Anonymous wrote:We’ll, we just dropped two spots (from 6 to 8)on the waitlist, so I don’t think it’s affecting prospective parents.
Anonymous wrote:Anonymous wrote:Anonymous wrote:Anonymous wrote:Anonymous wrote:Anonymous wrote:Outside observer: seems like it’s the parents who are trying to shut up the worried ones who are the problem. I’d be pissed about this incident at my school. I hate when parents love to boost their school and tell questioners to shut up, sit down. We are all entitled to question our school’s choices and to be asking lots of extra questions right now during covid. We are owed transparency and they need to be straight with us what’s going on. If personnel are positive we need to know.
So yes, there is a we, it goes beyond ITS.
I can appreciate feeling that prickly response. On the flip side, it's frustrating for someone who is willing to extend trust to feel like we're only here as boosters without the ability to think critically. In this online forum it's likely easier to these issues as black and white when I think a lot of people have a more nuanced opinion that gets thrown out/ignored by people at the ends of the spectrum. (or, who don't bother engaging because they feel like they will get lumped in with one side or another when a lot of us don't see sides to this.)

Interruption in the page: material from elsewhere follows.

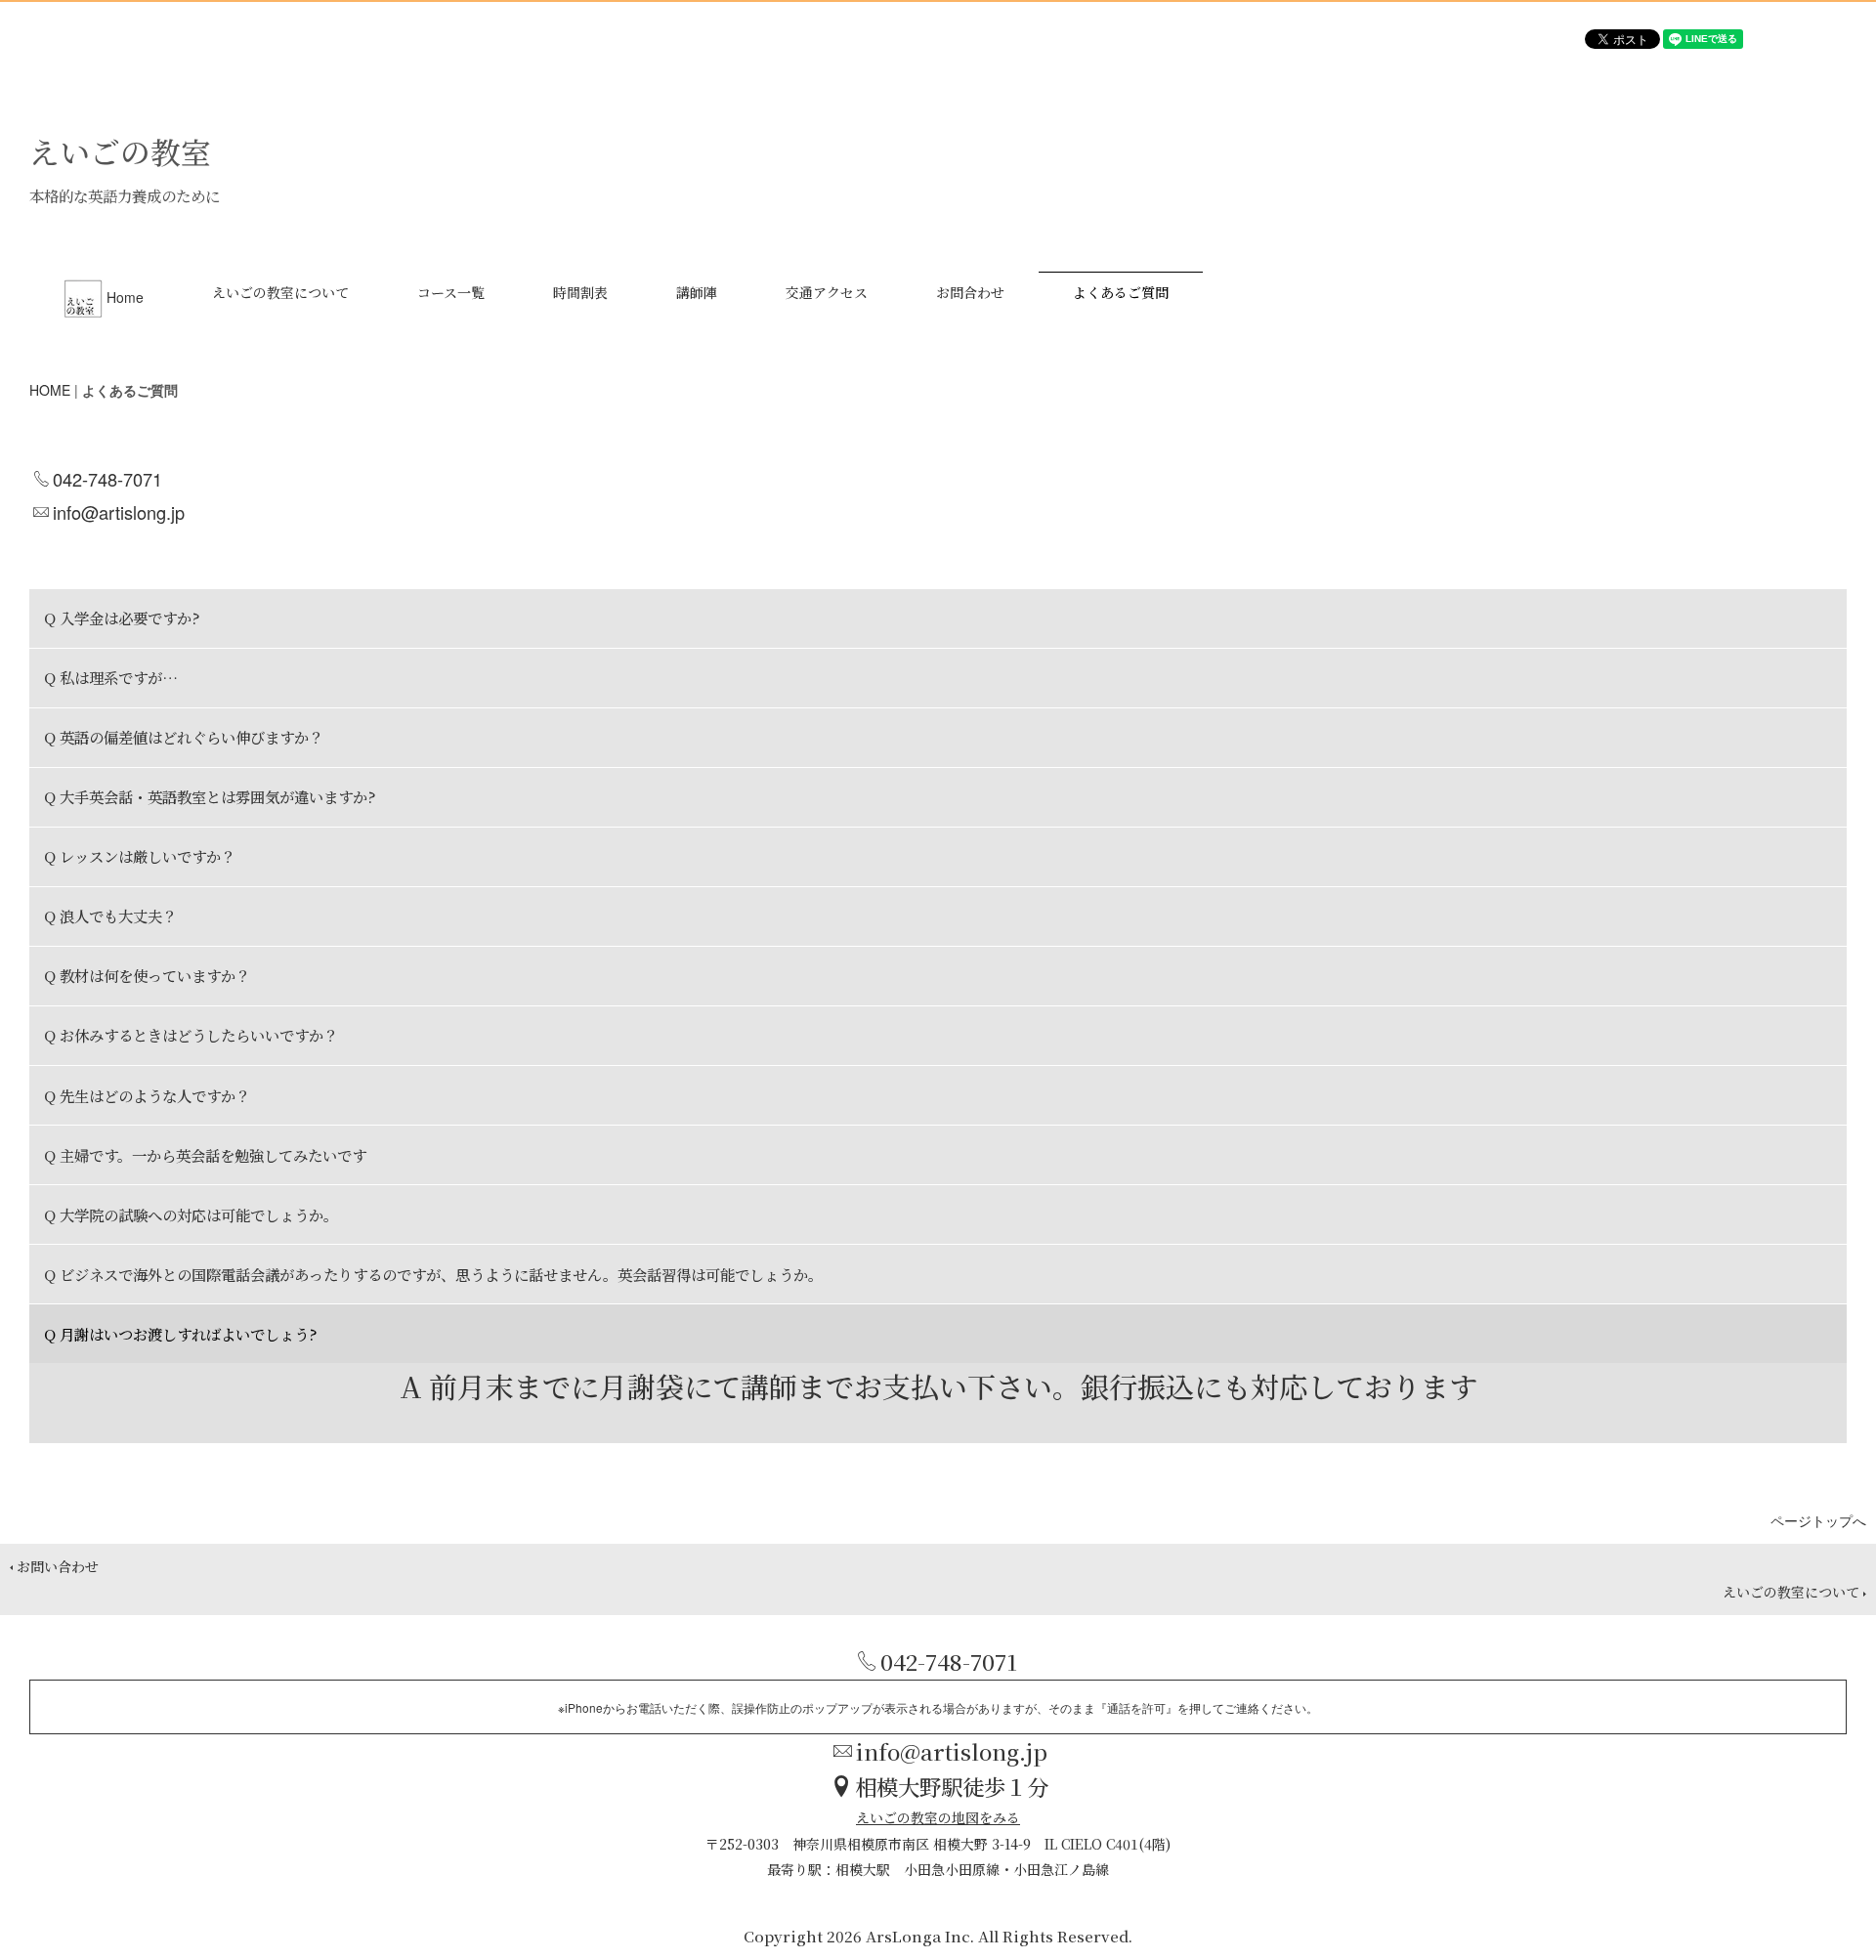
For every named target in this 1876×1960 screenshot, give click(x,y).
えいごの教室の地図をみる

I am willing to believe that the school followed the guidance and is doing its best to keep the kids safe. There's no lack of trust, from me. But there is a lack of transparency from the school. If there really was an outbreak among guidance-compliant adults with a 90% vaccination rate despite the school not doing anything wrong, that's extremely distressing, so I'm skeptical that it's true. But as the hours tick by with no update from the school, I'm starting to wonder. If the PCR tests haven't come back yet, how do they even know they'll be able to staff the school tomorrow?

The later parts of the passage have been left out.